• Work instruction: Give back the data in full. Leave nothing out.

• Entries shown:

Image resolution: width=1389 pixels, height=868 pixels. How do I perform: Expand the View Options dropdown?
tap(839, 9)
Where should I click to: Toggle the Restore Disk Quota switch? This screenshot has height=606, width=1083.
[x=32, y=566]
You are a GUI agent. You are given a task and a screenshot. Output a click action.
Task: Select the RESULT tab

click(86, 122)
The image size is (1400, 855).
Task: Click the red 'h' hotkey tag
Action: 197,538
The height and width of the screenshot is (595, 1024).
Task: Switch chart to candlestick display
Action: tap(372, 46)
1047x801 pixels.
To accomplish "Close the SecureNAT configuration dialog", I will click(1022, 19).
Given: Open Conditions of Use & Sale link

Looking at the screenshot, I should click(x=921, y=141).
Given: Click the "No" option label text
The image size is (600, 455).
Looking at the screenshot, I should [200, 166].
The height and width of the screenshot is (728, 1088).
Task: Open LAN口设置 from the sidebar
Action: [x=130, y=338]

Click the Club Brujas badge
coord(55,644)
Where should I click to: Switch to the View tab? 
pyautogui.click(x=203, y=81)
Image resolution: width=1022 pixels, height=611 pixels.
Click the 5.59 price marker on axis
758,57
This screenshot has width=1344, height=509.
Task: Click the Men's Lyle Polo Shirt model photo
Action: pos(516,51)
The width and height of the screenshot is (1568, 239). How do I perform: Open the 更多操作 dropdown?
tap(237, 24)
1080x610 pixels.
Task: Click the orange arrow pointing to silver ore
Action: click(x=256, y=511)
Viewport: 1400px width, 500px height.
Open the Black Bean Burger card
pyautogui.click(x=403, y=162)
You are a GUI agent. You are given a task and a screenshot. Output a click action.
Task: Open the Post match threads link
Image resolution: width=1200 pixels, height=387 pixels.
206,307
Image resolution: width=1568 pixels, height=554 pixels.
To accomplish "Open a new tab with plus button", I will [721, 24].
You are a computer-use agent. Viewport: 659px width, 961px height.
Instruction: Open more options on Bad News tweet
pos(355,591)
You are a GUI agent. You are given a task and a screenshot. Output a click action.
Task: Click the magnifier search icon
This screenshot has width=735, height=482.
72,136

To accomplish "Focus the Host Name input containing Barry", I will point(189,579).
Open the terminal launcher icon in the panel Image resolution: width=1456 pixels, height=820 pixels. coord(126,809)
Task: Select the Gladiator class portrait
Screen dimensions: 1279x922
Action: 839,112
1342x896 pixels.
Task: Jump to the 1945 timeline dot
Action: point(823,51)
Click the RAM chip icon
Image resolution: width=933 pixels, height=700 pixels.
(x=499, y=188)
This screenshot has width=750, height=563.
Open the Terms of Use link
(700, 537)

• Answer section:
Image resolution: width=1389 pixels, height=868 pixels. How do I perform: Expand the View Options dropdown?
tap(839, 9)
Where should I click to: Toggle the Restore Disk Quota switch? This screenshot has height=606, width=1083.
[x=32, y=566]
You are a GUI agent. You are given a task and a screenshot. Output a click action.
Task: Select the RESULT tab

click(86, 122)
The image size is (1400, 855).
Task: Click the red 'h' hotkey tag
Action: 197,538
The height and width of the screenshot is (595, 1024).
Task: Switch chart to candlestick display
Action: tap(372, 46)
1047x801 pixels.
To accomplish "Close the SecureNAT configuration dialog", I will click(1022, 19).
Given: Open Conditions of Use & Sale link

Looking at the screenshot, I should click(x=921, y=141).
Given: Click the "No" option label text
The image size is (600, 455).
Looking at the screenshot, I should [200, 166].
The height and width of the screenshot is (728, 1088).
Task: Open LAN口设置 from the sidebar
Action: [x=130, y=338]

Click the Club Brujas badge
coord(55,644)
Where should I click to: Switch to the View tab? 
pyautogui.click(x=203, y=81)
Image resolution: width=1022 pixels, height=611 pixels.
Click the 5.59 price marker on axis
758,57
This screenshot has width=1344, height=509.
Task: Click the Men's Lyle Polo Shirt model photo
Action: pos(516,51)
The width and height of the screenshot is (1568, 239). How do I perform: Open the 更多操作 dropdown?
tap(237, 24)
1080x610 pixels.
Task: Click the orange arrow pointing to silver ore
Action: click(x=256, y=511)
Viewport: 1400px width, 500px height.
Open the Black Bean Burger card
pyautogui.click(x=403, y=162)
You are a GUI agent. You are given a task and a screenshot. Output a click action.
Task: Open the Post match threads link
Image resolution: width=1200 pixels, height=387 pixels.
206,307
Image resolution: width=1568 pixels, height=554 pixels.
To accomplish "Open a new tab with plus button", I will [721, 24].
You are a computer-use agent. Viewport: 659px width, 961px height.
Instruction: Open more options on Bad News tweet
pos(355,591)
You are a GUI agent. You are given a task and a screenshot. Output a click action.
Task: Click the magnifier search icon
This screenshot has width=735, height=482.
72,136

To accomplish "Focus the Host Name input containing Barry", I will point(189,579).
Open the terminal launcher icon in the panel Image resolution: width=1456 pixels, height=820 pixels. coord(126,809)
Task: Select the Gladiator class portrait
Screen dimensions: 1279x922
Action: 839,112
1342x896 pixels.
Task: Jump to the 1945 timeline dot
Action: point(823,51)
Click the RAM chip icon
Image resolution: width=933 pixels, height=700 pixels.
(x=499, y=188)
This screenshot has width=750, height=563.
Open the Terms of Use link
(700, 537)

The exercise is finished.